Idea Six: Shrink! There’s been some consolidation among the big asset management firms and fund families. There should be more. The next Seismic Shift Forum should only include 40 “rival mutual fund executives”. The one after that should include like 25. There’s too much product, too much competition, too little differentiation and the passive market share gains we’ve seen are not going to subside. Bill Miller, perhaps the most legendary active mutual fund manager of all time behind Peter Lynch agrees with this assessment. He told my partner Barry Ritholtz recently that 70 percent of all managers are essentially benchmark-huggers. Hence, the shift from active to passive is not what it’s made out to be. It’s really just a shift from expensive passive to cheap passive.

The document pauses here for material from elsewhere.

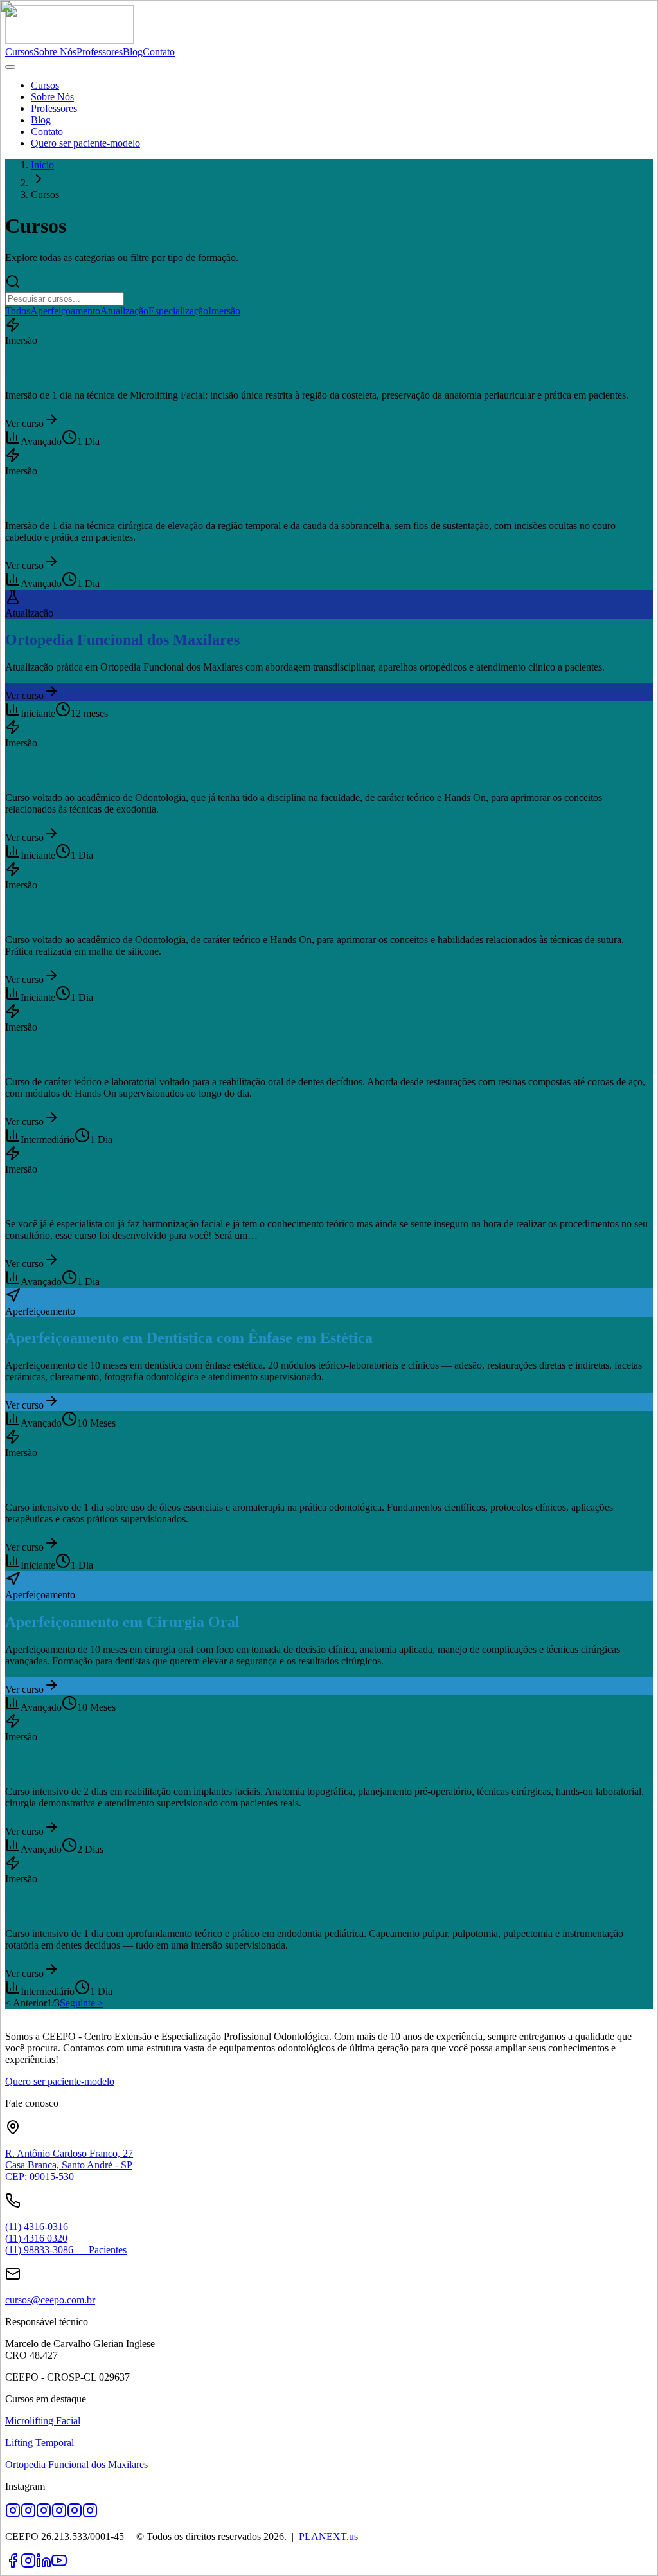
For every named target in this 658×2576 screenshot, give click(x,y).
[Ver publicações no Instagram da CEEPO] (90, 2514)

Fund families need to discourage low “active share” strategies and to reward risk-taking managers, even when what they’re trying to do isn’t being rewarded by the markets. You can’t win if you’re not even trying. If 70% of the fund managers were fighting the benchmarks rather than making love to them, there’d be a lot more dynamism and many more success stories. There’d be some horror shows too – regulators and intermediaries need to accept that there will be well-meaning losers and not crack down on underperforming funds with good intentions. A steady stream of big winners and losers is better than a lukewarm piss-pool filled with high-cost, mediocre products.


Anyway, that’s my two cents. Stop fighting unwinnable battles, be creative, amp up the exclusivity, shrink the industry, educate the investor base and change the conversation about benchmarks. All of these things are doable and worth doing.